Nyquist does not need to preprocess an orchestra or patch. Lisp-based Nyquist programs can construct new patches on the fly and users can execute synthesis commands interactively. Nyquist can work both in real-time and non-real-time modes.
Nyquist uses a declarative and functional style in which expressions are evaluated to create and modify sounds. For instance, for summing two sinusoids the following expression should be introduced: (s-add (osc) (osc)).
In Fugue space was allocated for the entire result when adding two signals, this was only practical for small sounds. In Nyquist the addition and synthesis is performed incrementally so that at any time there are only a few blocks of samples in memory. This approach is similar to Music-N languages such as CSound and, in fact, Music-N unit generators are very similar to Nyquist functions. The main difference is that in Music-N the order of execution is explicit while in Nyquist it is deduced from data dependencies. Also Nyquist sounds are more flexible and can be considered as values that can be assigned to variables or passed as parameters.
A Nyquist expression can be represented as a graph of ``suspended computation'' that is, a structure that represents a computation waiting to happen. When samples are needed, the suspension recognizes it needs samples from the different nodes and asks for a block of samples (note that this works by pull or lazy evaluation). Since the order is determined at evaluation the computation graph may change dynamically. In particular, when a new note is played the graph is expanded.
In Nyquist samples are stored in a linked list of sample blocks that is accessed sequentially by following list pointers. Each reader of a sound uses a sound object header to remember the current position in the list and other state information. Incremental lazy evaluation is still used, placing the suspension at the end of the list. When a reader needs to read beyond the last block of the list the suspension is asked to compute a new block which is inserted between the end of the list and the suspension. All readers in the list see and share the same samples regardless of when they are produced or which reader reads first. To prevent lists from exhausting storage resources, reference counting is used to move blocks from the head of the list to a free list from which they can be allocated for reuse.
Nyquist can add sounds with different start times so signal addition must be efficient in the frequent case where one signal is zero. When one operand is zero, the sound block from the other operand can be simply linked into the result with no multiplication or zero filling. Most signal generators produce a signal only over some interval and Nyquist semantics say that the sound is zero outside the interval. A signal that goes to zero is represented by a list node that points to itself, creating a virtually infinite list of zeros. When a suspension detects that its future output will be zero, it links its sound list to this terminal node and then deletes itself.

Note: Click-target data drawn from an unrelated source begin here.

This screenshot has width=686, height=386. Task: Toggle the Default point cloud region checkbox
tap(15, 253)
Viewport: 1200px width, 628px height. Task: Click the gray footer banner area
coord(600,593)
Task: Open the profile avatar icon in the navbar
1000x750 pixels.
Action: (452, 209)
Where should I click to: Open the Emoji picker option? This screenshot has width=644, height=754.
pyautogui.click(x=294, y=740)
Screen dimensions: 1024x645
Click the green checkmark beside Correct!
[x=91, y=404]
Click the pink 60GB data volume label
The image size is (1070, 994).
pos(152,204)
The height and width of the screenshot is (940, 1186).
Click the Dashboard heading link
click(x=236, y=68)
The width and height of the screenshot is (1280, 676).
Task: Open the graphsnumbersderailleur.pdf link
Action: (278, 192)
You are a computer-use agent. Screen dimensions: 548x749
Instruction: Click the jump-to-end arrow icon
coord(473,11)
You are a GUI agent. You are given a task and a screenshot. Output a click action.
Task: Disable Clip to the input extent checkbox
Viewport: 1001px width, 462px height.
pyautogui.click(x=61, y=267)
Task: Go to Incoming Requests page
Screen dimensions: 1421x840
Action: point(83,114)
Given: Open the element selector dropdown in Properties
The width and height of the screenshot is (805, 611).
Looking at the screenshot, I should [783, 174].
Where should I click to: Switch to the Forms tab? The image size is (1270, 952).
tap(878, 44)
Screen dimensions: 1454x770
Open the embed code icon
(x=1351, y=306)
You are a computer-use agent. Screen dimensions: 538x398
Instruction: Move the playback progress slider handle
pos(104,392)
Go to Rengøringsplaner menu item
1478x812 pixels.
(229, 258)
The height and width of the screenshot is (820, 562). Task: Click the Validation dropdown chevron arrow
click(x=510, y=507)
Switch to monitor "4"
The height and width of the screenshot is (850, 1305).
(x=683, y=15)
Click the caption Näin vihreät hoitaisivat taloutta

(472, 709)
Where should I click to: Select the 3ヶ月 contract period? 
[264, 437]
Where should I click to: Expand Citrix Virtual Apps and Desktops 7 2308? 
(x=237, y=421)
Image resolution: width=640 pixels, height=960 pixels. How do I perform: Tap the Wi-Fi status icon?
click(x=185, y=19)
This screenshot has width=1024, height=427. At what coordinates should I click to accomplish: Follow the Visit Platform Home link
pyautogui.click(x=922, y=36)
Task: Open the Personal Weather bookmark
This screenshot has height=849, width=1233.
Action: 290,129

Nyquist sounds also have logical stop times (LST). A seq operator allows to add sound together setting the start time of one sound to the LST of the other. The LST may be earlier or later than the terminating time (e.g. in a note it may correspond to the release time, leaving out the decay).
Nyquist allows various transformations such as shifting in time, scaling, and stretching. The sound headers contain transformation information: to scale a sound, the header is copied and the copy scale-factor field is modified. A drawback is that all operators must apply the transformation to raw samples. Different strategies are used in order to minimize the cost.
Sample rate is specified in the header of each sound and Nyquist allows arbitrarily mixed sample rates. It is the responsibility of the suspension to interpolate samples linearly when rate conversion is necessary.
Multichannel signals are represented by Lisp arrays and Nyquist operators are generalized in the expected ways.